● Texto da página:
_ _ _ _ _
O presente artigo analisa a aplicação temporal da Lei 11.334, de 25/06/2006, que alterou os limites de velocidade previstos no artigo 218 do Código Brasileiro de Trânsito, para fins de enquadramentos infracionais e de penalidades.

 

2. A alteração legislativa

 

Em sua redação original, o art. 218 do Código Brasileiro de Trânsito assim dispunha:

 

 

Art. 218. Transitar em velocidade superior à máxima permitida para o local, medida por instrumento ou equipamento hábil:

I - em rodovias, vias de trânsito rápido e vias arteriais:

a) quando a velocidade for superior à máxima em até vinte por cento:

Infração - grave;

Penalidade - multa;

b) quando a velocidade for superior à máxima em mais de vinte por cento:

Infração - gravíssima;

Penalidade - multa (três vezes) e suspensão do direito de dirigir;

II - demais vias:

a) quando a velocidade for superior à máxima em até cinqüenta por cento:

Infração - grave;

Penalidade - multa;

b) quando a velocidade for superior à máxima em mais de 50% (cinqüenta por cento):

Infração - gravíssima;

Penalidade - multa (três vezes) e suspensão do direito de dirigir;

Medida administrativa - recolhimento do documento de habilitação.

 

A lei nº 11.334, de 25 de julho de 2006, alterou a redação do referido art. 218 do CTB, reduzindo as multas por excesso de velocidade e reclassificando as infrações, o qual passou a vigorar do seguinte modo:

 

Art. 218.  Transitar em velocidade superior à máxima permitida para o local, medida por instrumento ou equipamento hábil, em rodovias, vias de trânsito rápido, vias arteriais e demais vias:

I - quando a velocidade for superior à máxima em até 20% (vinte por cento):

Infração - média;

Penalidade - multa;

II - quando a velocidade for superior à máxima em mais de 20% (vinte por cento) até 50% (cinqüenta por cento):

Infração - grave;

Penalidade - multa;

III - quando a velocidade for superior à máxima em mais de 50% (cinqüenta por cento):

Infração - gravíssima;

Penalidade - multa [3 (três) vezes], suspensão imediata do direito de dirigir e apreensão do documento de habilitação (NR)

 

Em resumo, com tais alterações, as infrações ficaram assim classificadas:

 

a)      Excesso superior à máxima de velocidade permitida em até 20%: infração média, punida com multa de R$ 85,13 e perda de 4 pontos;

 

b)      Excesso superior à máxima de velocidade permitida em mais de 20% até 50%: infração grave, punida com a multa de R$ 127,69 e perda de 5 pontos;

 

c)       Excesso superior à máxima de velocidade permitida em mais de 50%: infração gravíssima, punida com a multa de R$ 574,62 e perda de 7 pontos.

 

3. Análise da questão proposta – Aplicação temporal da novel disposição

 

A questão se coloca diz respeito ao alcance temporal das mencionadas modificações legislativas.

 

Para enfrentar essa questão, o CONTRAN publicou a Deliberação Nº 51, de 01.08.2006, estabelecendo os novos códigos para a aplicação das penalidades e cobrança dos valores das multas previstas no referido art. 218, do CTB. Deliberou, também, que a lei não tem eficácia retroativa.
_ _ _ _ _
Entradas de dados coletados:
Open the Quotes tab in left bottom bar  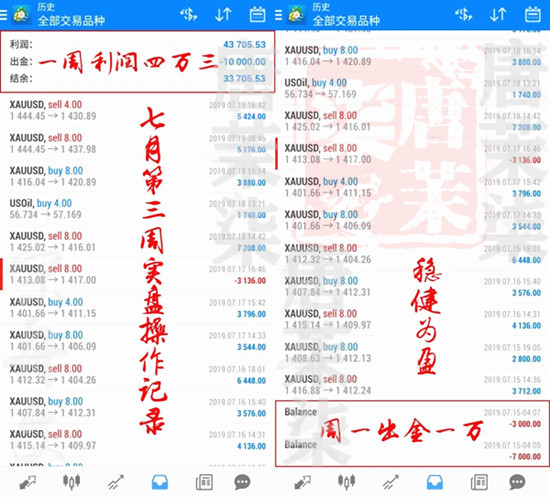27,482
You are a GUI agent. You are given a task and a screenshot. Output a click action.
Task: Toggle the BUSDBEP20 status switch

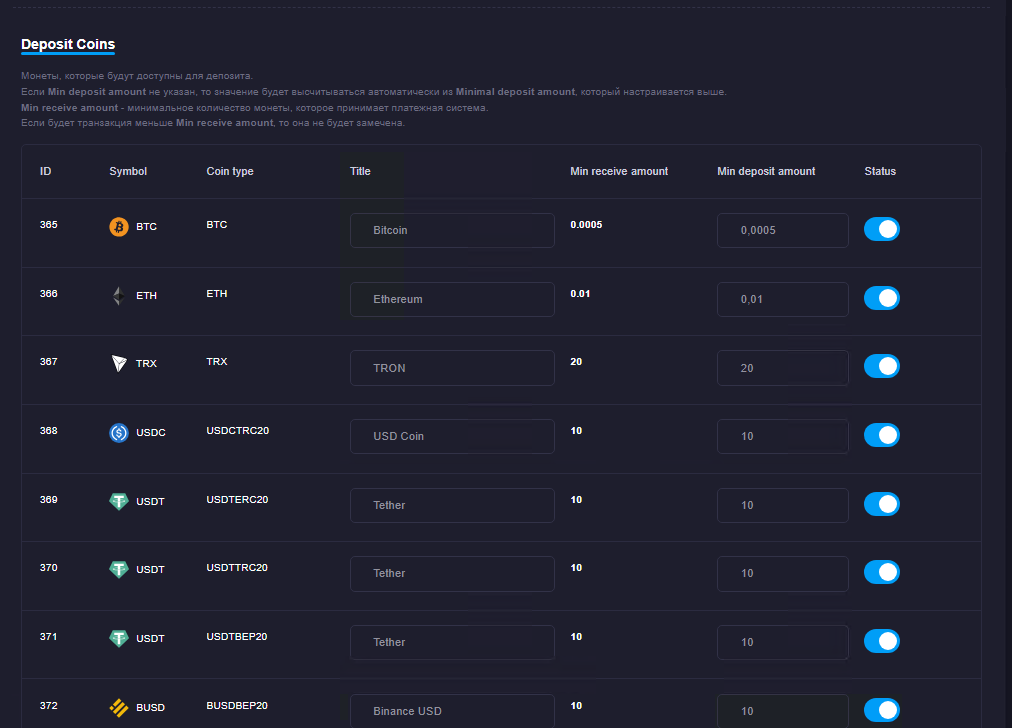pos(882,710)
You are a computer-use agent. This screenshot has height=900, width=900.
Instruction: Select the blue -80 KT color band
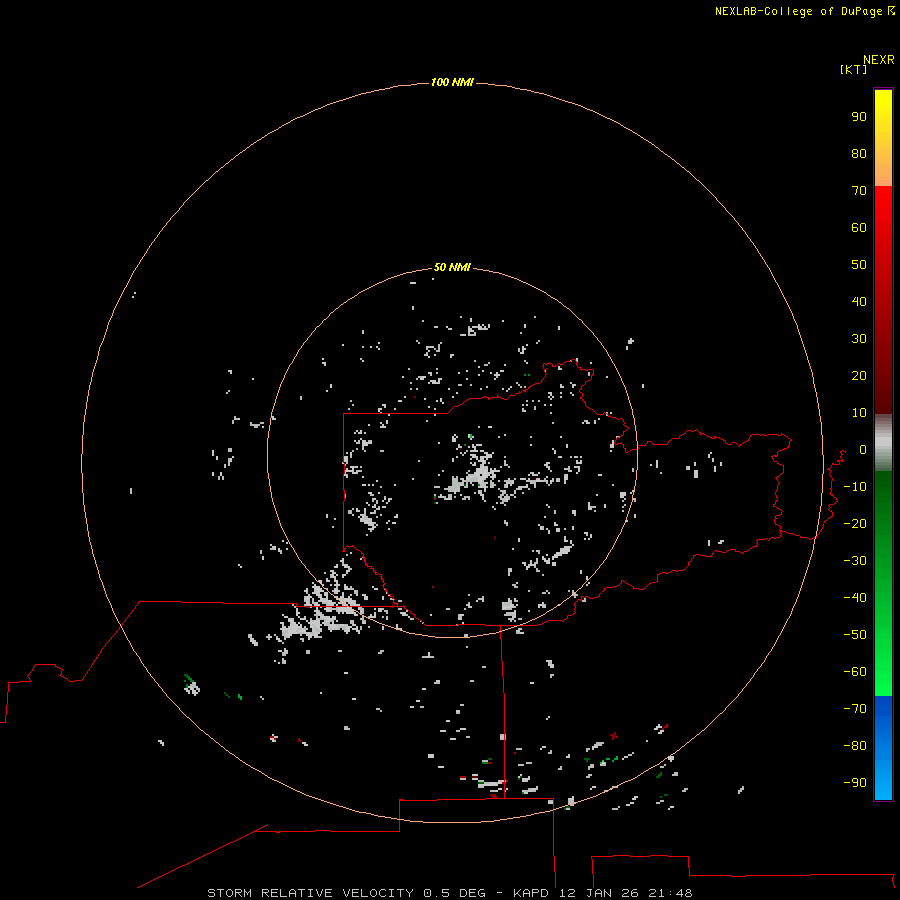pos(883,745)
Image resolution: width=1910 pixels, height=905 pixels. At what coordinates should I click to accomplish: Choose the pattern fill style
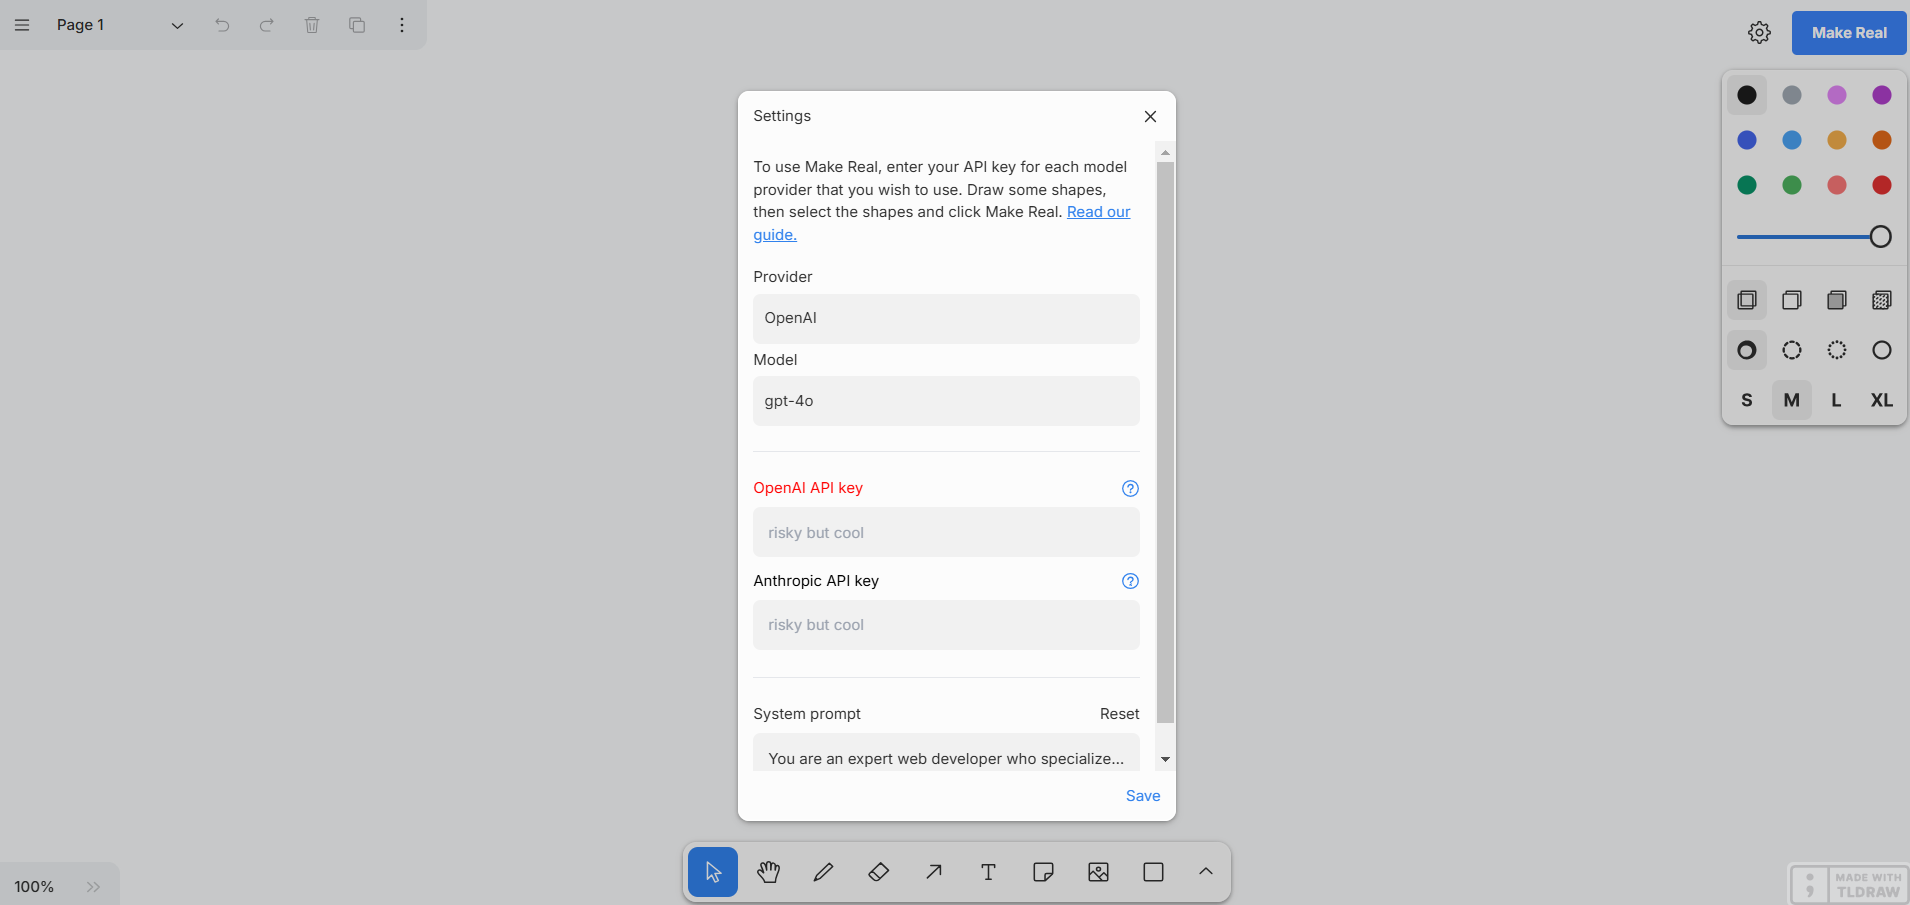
_ _ _ _ _
● Enunciado do exercício:
Por favor, responda com base no texto da página: com as alterações da lei, qual é o valor da multa e quantos pontos perde quem excede a velocidade máxima permitida em mais de 50%?

● Resposta abaixo:
A multa é de R$ 574,62, com perda de 7 pontos.